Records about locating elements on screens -

-- BEGIN --

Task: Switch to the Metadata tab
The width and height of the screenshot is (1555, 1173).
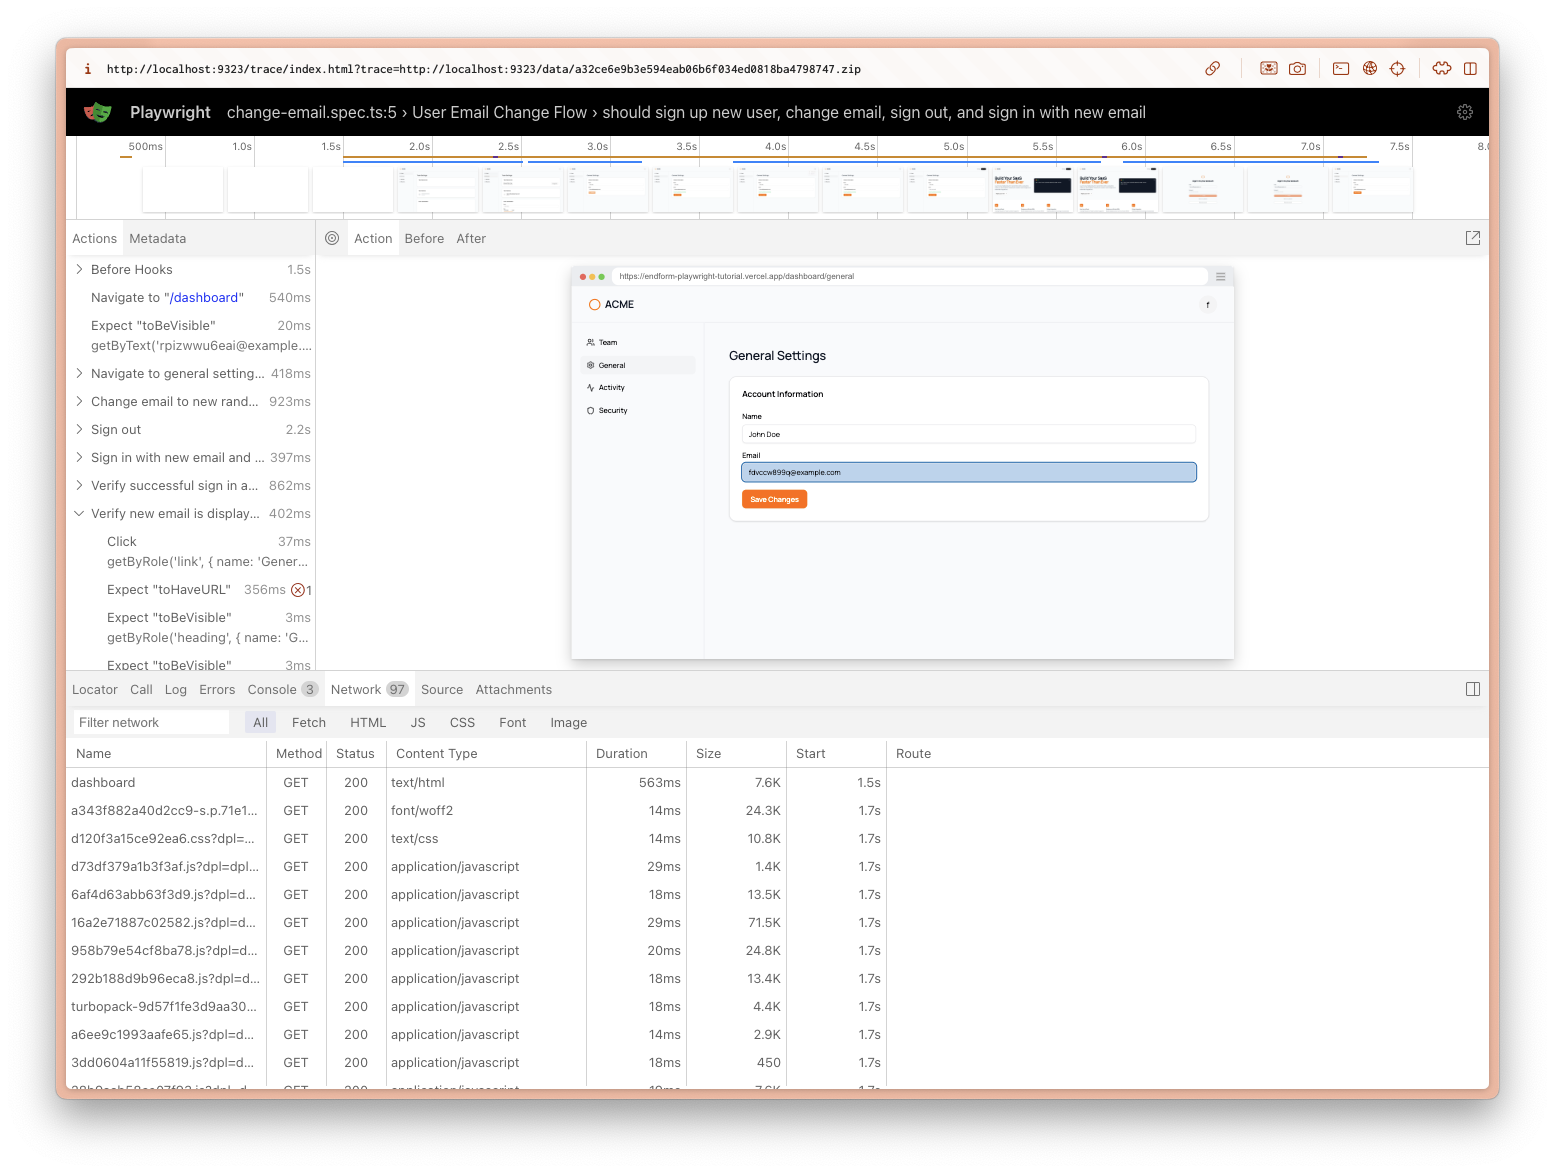Action: coord(157,238)
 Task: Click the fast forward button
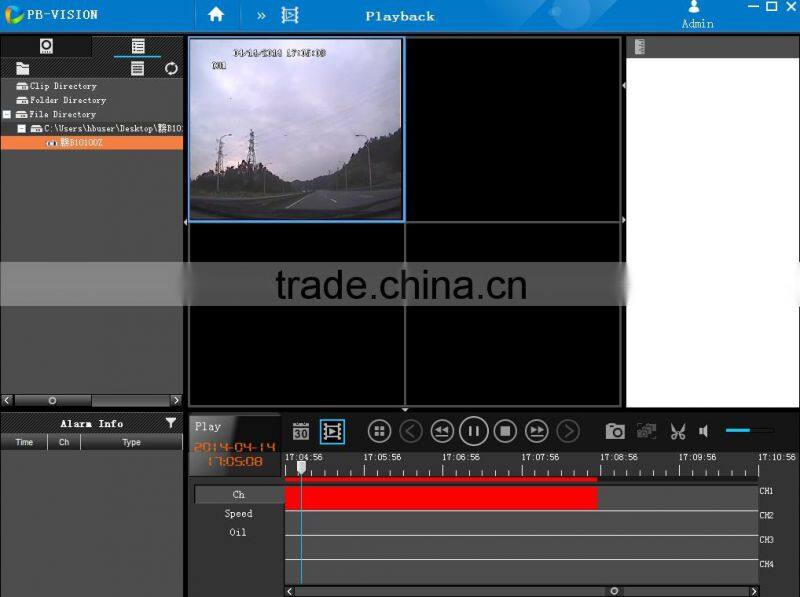click(x=537, y=431)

-- END --

AIM OF THE TASK -
Rewrite the lines above, replacing each "Task" with "Instruction" and changing nothing else. Omit the pictures from your version.

EXPECTED ANSWER -
Instruction: Switch to the Metadata tab
The width and height of the screenshot is (1555, 1173).
Action: coord(157,238)
 Instruction: Click the fast forward button
click(x=537, y=431)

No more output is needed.